## Begin SOURCE TEXT
Fig. 7 SEM images of tetrapod ZnO nanocrystals synthesized under a zinc oxidation time of 30 min, a ZnO condensation temperature of 500 °C, and a ZnO condensation time of 0 (a), 20 (b), 90 (c), and 120 min (d).⁴⁵

As aforementioned, through direct growth, many kinds of nanojunctions could be obtained. The nanojunctions sometimes showed unique properties differing from those of the individual nanoparticles, and may have potential applications in nanodevice construction. However, for the nanojunctions that were formed through chemical reactions including the CVD, a big drawback is the lack of the control of the type, size, and the specific location of the nanojunctions. This severely limits the applications of the branched nanostructures in nanodevices. In addition, the problem of the connections between branched nanostructures and micro/macroobjects remains to be solved.

3. Creation of nanojunctions via electron beam irradiation

Transmission electron microscopy (TEM) and scanning electron microscopy (SEM) usually are employed to characterize the structures of nanosized materials.^47–50 With a modern field emission TEM and SEM, the electron beam spot can be focused on a spot of less than 1 nm in diameter, the electrons can be accelerated to hundreds of keV with the highest possible electron beam intensity of 10⁶ A cm⁻².^51,52 The high energy electrons could interact with the specimen surfaces both elastically and inelastically, inducing sputtering,⁵³ desorption,⁵⁴ phase-transition,⁵⁵ and so on.⁵¹ Thus, several nanofabrication techniques, most pronouncedly electron beam lithography,⁵⁶ have been developed.
## End SOURCE TEXT
• JOBS:
(a) Sum up the text on nanojunctions in two sentences.
(b) In the text on nanojunctions, turn the paragraph beginning "As aforementioned, through direct growth" into a short bulleted list that keeps its main facts.
(c) According to the text on nanojunctions, how small a spot can the electron beam of a modern field emission TEM or SEM be focused on?
## Begin INFORMATION SUPPLIED
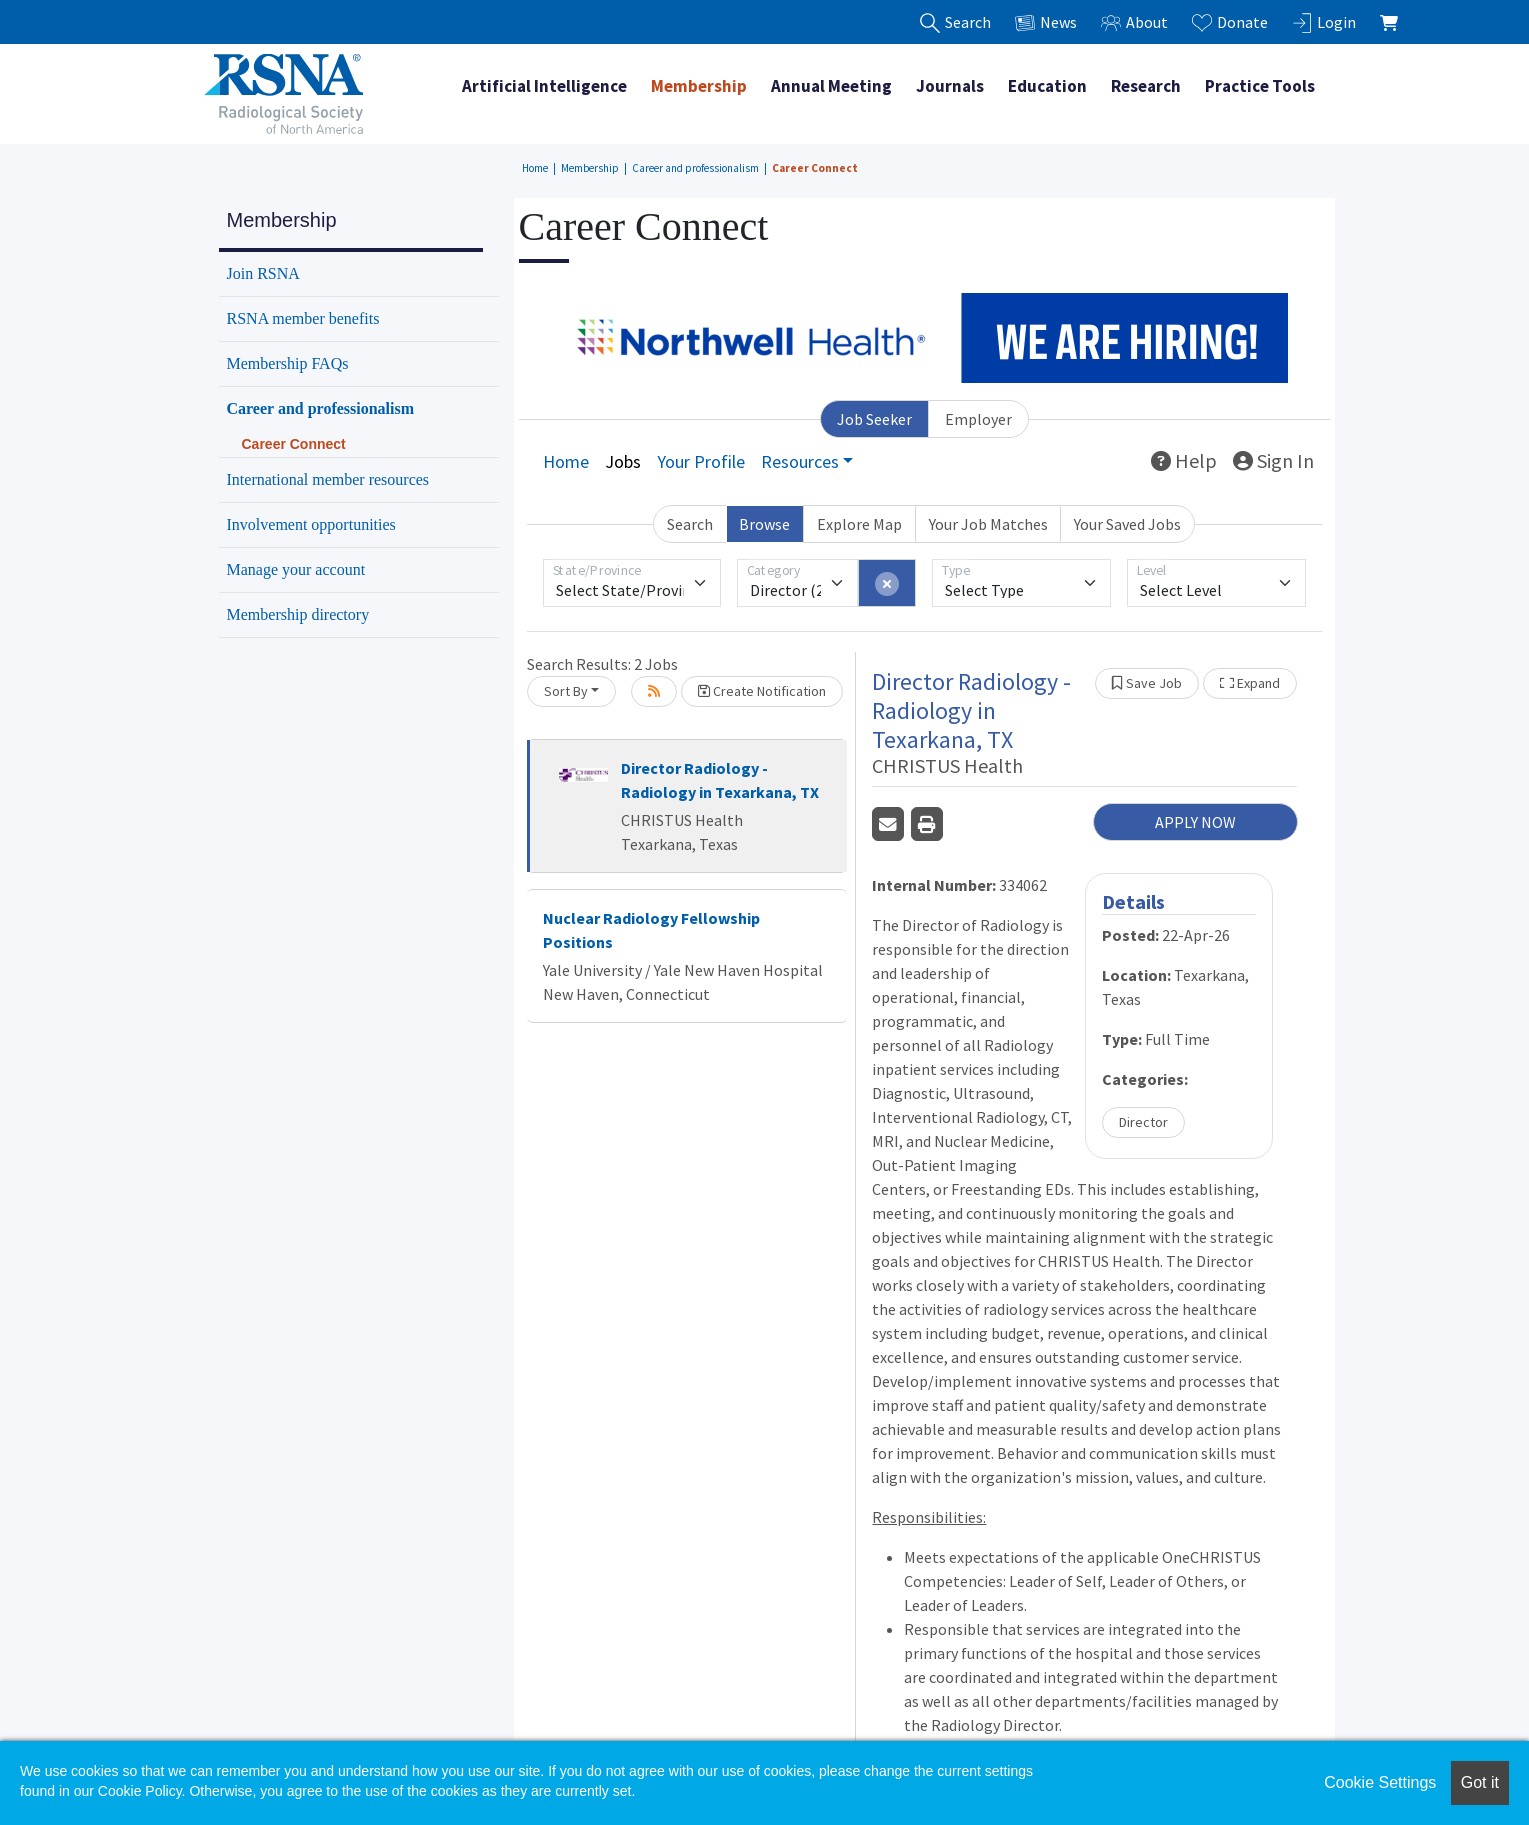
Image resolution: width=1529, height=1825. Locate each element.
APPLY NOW (1195, 822)
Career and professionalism (695, 168)
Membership (699, 86)
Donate (1230, 22)
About (1134, 22)
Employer (978, 419)
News (1046, 22)
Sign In (1273, 460)
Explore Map (859, 524)
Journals (950, 86)
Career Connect (815, 168)
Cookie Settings (1380, 1782)
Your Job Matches (988, 524)
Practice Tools (1260, 86)
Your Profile (701, 461)
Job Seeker (874, 419)
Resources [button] (800, 461)
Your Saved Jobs (1127, 524)
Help (1184, 460)
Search (690, 524)
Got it (1480, 1782)
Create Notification (762, 691)
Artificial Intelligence (544, 86)
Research (1146, 86)
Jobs (623, 461)
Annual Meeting (831, 86)
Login (1324, 22)
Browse (764, 524)
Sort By (566, 691)
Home (535, 168)
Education (1047, 86)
## End INFORMATION SUPPLIED
• LIST OF SOLUTIONS:
(a) Direct growth can produce many kinds of nanojunctions, but those formed through chemical reactions such as CVD offer little control over their type, size, and location, which severely limits their use in nanodevices. TEM and SEM, which are usually used to characterize nanosized materials, can focus high-energy electron beams that interact with specimen surfaces, and several nanofabrication techniques have been developed from this, most notably electron beam lithography.

(b)
- Direct growth can produce many kinds of nanojunctions.
- These nanojunctions sometimes have unique properties unlike those of the individual nanoparticles, and they may be useful in building nanodevices.
- Nanojunctions formed through chemical reactions, including CVD, lack control over their type, size, and specific location.
- This severely limits the use of branched nanostructures in nanodevices.
- How to connect branched nanostructures to micro/macroobjects is still unsolved.

(c) A spot less than 1 nm in diameter.